Re: pgbench bug candidate: negative "initial connection time"

From: Kyotaro Horiguchi <horikyota(dot)ntt(at)gmail(dot)com>
To: coelho(at)cri(dot)ensmp(dot)fr
Cc: nagata(at)sraoss(dot)co(dot)jp, kuroda(dot)hayato(at)fujitsu(dot)com, pgsql-hackers(at)lists(dot)postgresql(dot)org
Subject: Re: pgbench bug candidate: negative "initial connection time"
Date: 2021-06-18 08:26:03
Message-ID: 20210618.172603.409047378314636142.horikyota.ntt@gmail.com
Views: Raw Message | Whole Thread | Download mbox | Resend email
Thread:
Lists: pgsql-hackers

At Thu, 17 Jun 2021 11:52:04 +0200 (CEST), Fabien COELHO <coelho(at)cri(dot)ensmp(dot)fr> wrote in
> > Ok. I gave up to change the state in threadRun.

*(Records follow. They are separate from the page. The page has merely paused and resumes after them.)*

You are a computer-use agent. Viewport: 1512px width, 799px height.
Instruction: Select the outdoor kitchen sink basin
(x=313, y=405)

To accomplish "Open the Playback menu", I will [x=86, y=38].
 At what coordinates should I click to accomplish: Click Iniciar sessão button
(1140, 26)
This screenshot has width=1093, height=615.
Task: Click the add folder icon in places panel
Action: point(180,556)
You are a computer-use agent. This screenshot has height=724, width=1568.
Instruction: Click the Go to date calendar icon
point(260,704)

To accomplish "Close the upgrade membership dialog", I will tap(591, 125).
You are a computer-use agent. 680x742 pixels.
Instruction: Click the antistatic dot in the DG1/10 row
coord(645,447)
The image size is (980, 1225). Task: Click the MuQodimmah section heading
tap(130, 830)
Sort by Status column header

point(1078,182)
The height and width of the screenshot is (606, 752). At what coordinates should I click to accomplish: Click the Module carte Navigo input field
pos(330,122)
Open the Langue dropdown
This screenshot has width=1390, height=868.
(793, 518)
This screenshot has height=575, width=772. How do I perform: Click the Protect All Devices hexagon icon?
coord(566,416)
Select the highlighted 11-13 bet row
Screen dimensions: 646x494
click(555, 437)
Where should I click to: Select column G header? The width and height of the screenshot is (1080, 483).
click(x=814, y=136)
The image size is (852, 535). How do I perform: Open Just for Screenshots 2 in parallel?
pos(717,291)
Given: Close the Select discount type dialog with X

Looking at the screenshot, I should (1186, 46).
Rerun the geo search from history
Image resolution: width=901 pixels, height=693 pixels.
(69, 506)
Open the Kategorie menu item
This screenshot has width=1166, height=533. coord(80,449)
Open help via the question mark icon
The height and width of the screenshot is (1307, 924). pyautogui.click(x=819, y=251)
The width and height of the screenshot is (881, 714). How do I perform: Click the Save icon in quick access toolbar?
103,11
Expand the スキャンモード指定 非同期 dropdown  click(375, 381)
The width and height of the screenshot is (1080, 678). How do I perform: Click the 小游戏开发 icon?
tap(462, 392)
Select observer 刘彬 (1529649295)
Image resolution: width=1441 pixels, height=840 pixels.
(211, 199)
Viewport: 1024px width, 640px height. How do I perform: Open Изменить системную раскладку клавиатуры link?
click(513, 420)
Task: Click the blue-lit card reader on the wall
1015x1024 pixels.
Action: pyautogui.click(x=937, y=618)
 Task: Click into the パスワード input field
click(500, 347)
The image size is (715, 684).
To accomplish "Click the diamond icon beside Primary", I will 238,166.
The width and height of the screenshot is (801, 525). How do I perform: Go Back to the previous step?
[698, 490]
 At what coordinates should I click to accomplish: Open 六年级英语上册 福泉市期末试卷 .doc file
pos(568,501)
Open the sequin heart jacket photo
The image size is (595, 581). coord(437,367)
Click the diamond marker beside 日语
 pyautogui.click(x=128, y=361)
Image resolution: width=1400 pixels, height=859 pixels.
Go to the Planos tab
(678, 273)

Instead, I changed the
> > condition at the end of bench, which enables to report abortion due to
> > socket errors.
> >
> > +@@ -6480,7 +6490,7 @@ main(int argc, char **argv)
> > + #endif /* ENABLE_THREAD_SAFETY */
> > +
> > + for (int j = 0; j < thread->nstate; j++)
> > +- if (thread->state[j].state == CSTATE_ABORTED)
> > ++ if (thread->state[j].state != CSTATE_FINISHED)
> > + exit_code = 2;
> > +
> > + /* aggregate thread level stats */
> >
> > Does this make sense?
>
> Yes, definitely.

I sought for a simple way to enforce all client finishes with the
states abort or finished but I didn't find. So +1 for the
change. However, as a matter of style. if we touch the code maybe we
want to enclose the if statement.

Doing this means we regard any state other than CSTATE_FINISHED as
aborted. So, the current goto's to done in threadRun are effectively
aborting a part or the all clients running on the thread. So for
example the following place:

pgbench.c:6713
> /* must be something wrong */
> pg_log_error("%s() failed: %m", SOCKET_WAIT_METHOD);
> goto done;

Should say such like "thread %d aborted: %s() failed: ...".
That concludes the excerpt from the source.